Afterwards rebuild your system and then restart your bluetooth service by executing

$ systemctl restart bluetooth

Troubleshooting

USB device needs to be unplugged/re-plugged after suspend

Some USB device/host combinations don't play well with the suspend/resume cycle, and need to be unplugged and then re-plugged to work again.

It is possible to simulate a unplug/re-plug cycle using the /sys filesystem.

This gist provides a script and instructions to set-up a workaround for these devices.

When connecting to an audio device: Failed to connect: org.bluez.Error.Failed

You need to use pulseaudioFull, see #Using Bluetooth headsets with PulseAudio.

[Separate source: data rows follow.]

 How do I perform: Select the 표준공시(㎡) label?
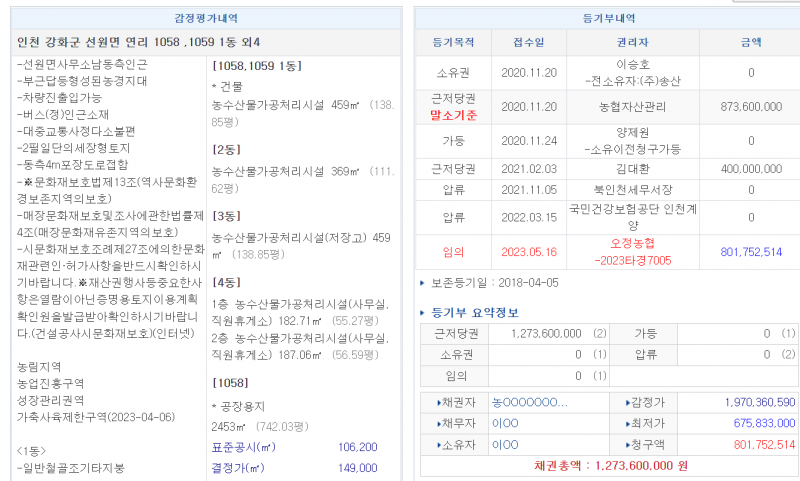pyautogui.click(x=244, y=447)
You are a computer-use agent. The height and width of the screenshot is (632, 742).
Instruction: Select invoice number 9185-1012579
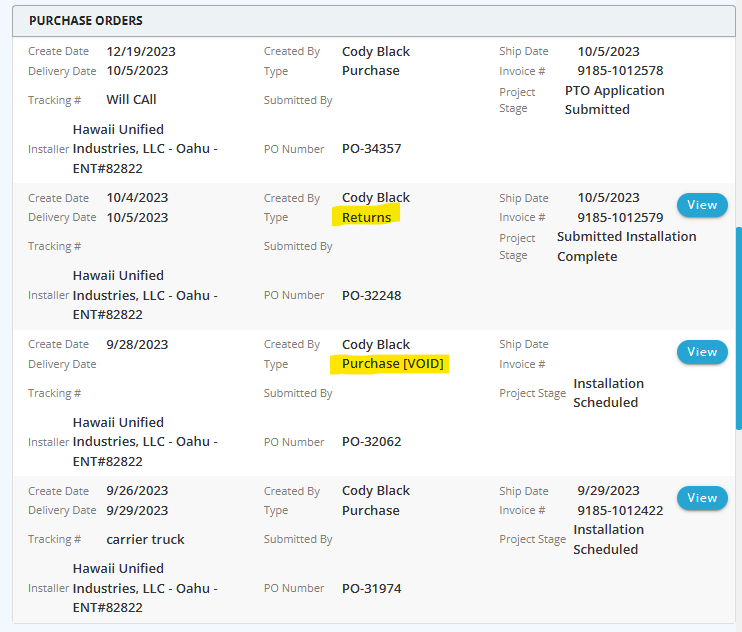click(620, 217)
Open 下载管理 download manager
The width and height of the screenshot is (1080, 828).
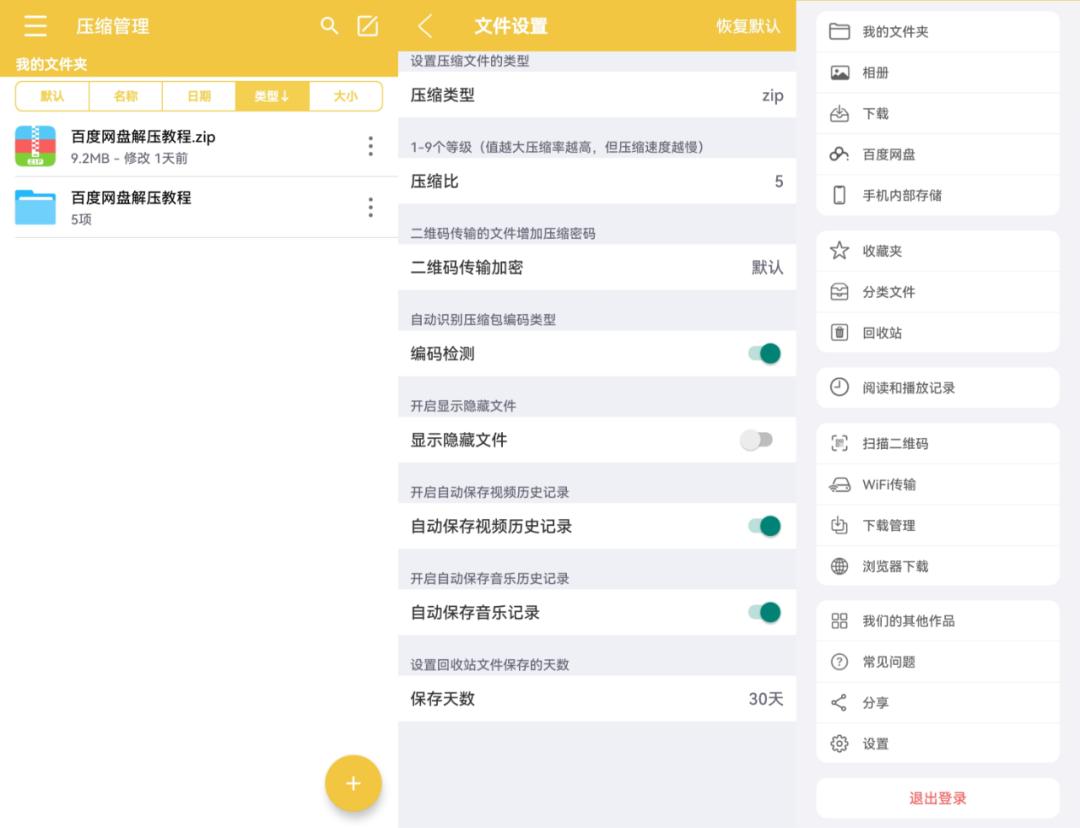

Bluetooth fails to power on with Failed to set power on: org.bluez.Error.Blocked

If journalctl -eu bluetooth shows Failed to set mode: Blocked through rfkill (0x12), rfkill might be blocking it:

$ rfkill
ID TYPE      DEVICE      SOFT      HARD
 1 wlan      phy0   unblocked unblocked
37 bluetooth hci0   blocked unblocked

Unblock it first:

$ sudo rfkill unblock bluetooth

Cannot use bluetooth while it previously worked

Symptoms:

  • When using bluetoothctl, getting "No agent is registered".
  • When using blueman or anything using dbus to talk to bluez, getting dbus.exceptions.DBusException: org.freedesktop.DBus.Error.AccessDenied: Rejected send message"

This possibly can be fixed by restarting the display-manager session. The session management may have had an issue with registering your current session and doesn't allow you to control bluetooth.

$ sudo systemctl restart display-manager.service

No audio when using headset in HSP/HFP mode

If the output of dmesg | grep Bluetooth shows a line similar to Bluetooth: hci0: BCM: Patch brcm/BCM-0a5c-6410.hcd not found then your machine uses a Broadcom chipset without the required firmware installed.

To fix this, add hardware.enableAllFirmware = true; to your /etc/nixos/configuration.nix then reboot.